東京都立大学は2024年3月18日、電子配線などに用いるハンダで、不揮発性を有する磁気熱スイッチング効果を観測したと発表した。磁場の印加によりハンダの熱伝導率が変化し、磁場を切っても高い熱伝導率を維持する。物質・材料研究機構(NIMS)、東京大学物性研究所との共同研究による成果だ。
研究には、市販のSn-Pb(スズ-鉛)ハンダを使用。Sn-Pbハンダは、SnとPbが相分離した複合材料で、7.2ケルビン(K)以下に冷却すると超伝導状態となり、熱伝導率が低くなる。
これに臨界磁場よりも高い磁場を印加すると、Sn領域とPb領域は常伝導に変化し、熱伝導率が高くなる。この状態から磁場の印加を止めると、Pb領域は超伝導状態に戻るが、Sn領域は磁束トラップが生じて常伝導状態となり、高い熱伝導率を維持する。
熱伝導率について、磁場印加による変化を調べたところ、臨界磁場以上の磁場下では約35Wm-1K-1の熱伝導率を示した。この状態から、磁場をゼロに戻したり印加方向を逆にしても、高い熱伝導率は維持された。初期状態と磁場ゼロ時の差から見積もった、不揮発性磁気熱スイッチング比(MTSR)は150%となる。

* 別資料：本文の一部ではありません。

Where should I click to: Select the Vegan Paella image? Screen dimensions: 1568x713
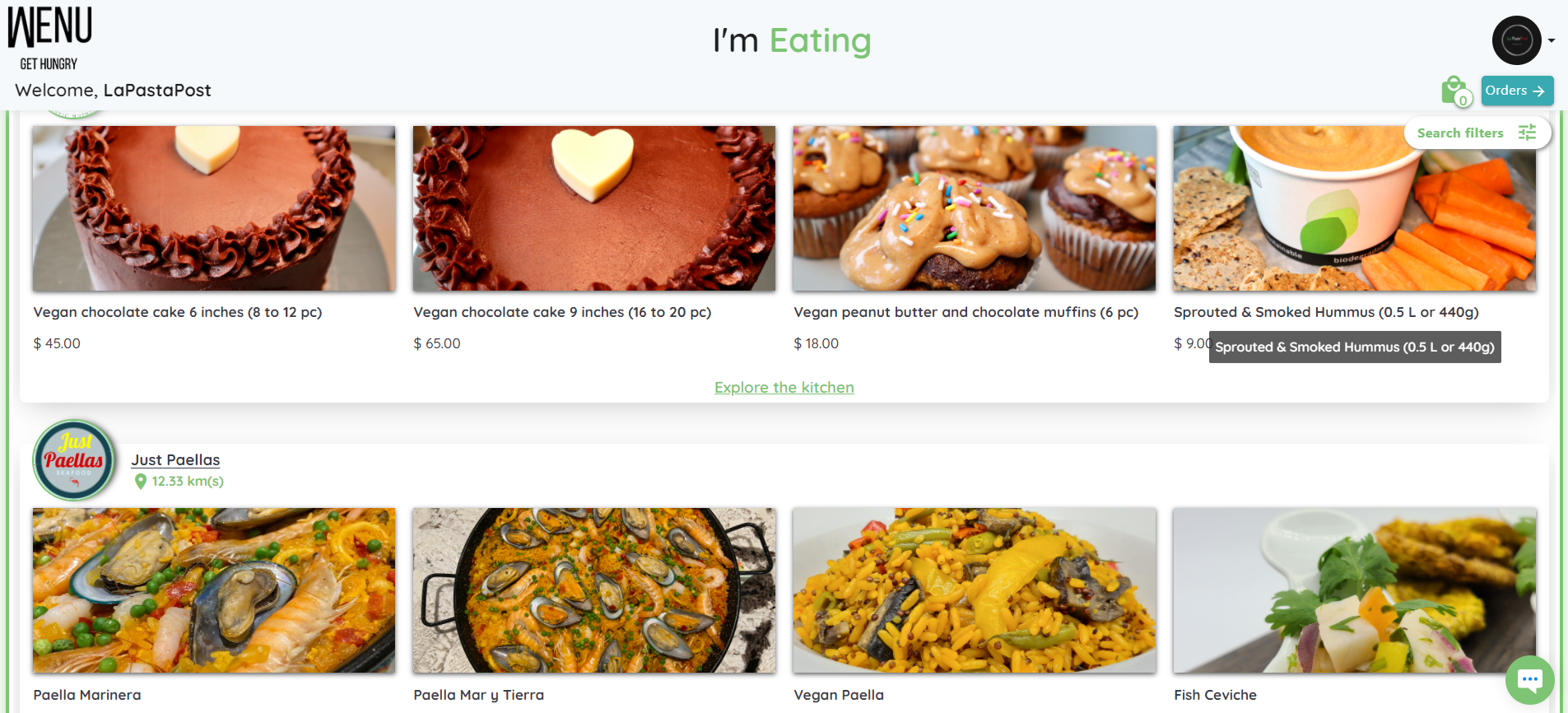pos(975,590)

また、ハンダを1500エルステッド(Oe)の磁場中で1.8Kまで冷却した実験では、磁石の強磁性転移で見られるような磁化の温度依存性が観測された。これは、磁場中で冷却したハンダのSn領域が、常伝導状態である磁石になっていることを示している。
今回の成果は、SnとPbに限らず、他の超伝導体を組み合わせた複合材料でも同様の効果が見込まれる。今後、より高い温度域で動作可能な不揮発性磁気熱スイッチング材料の開発が期待される。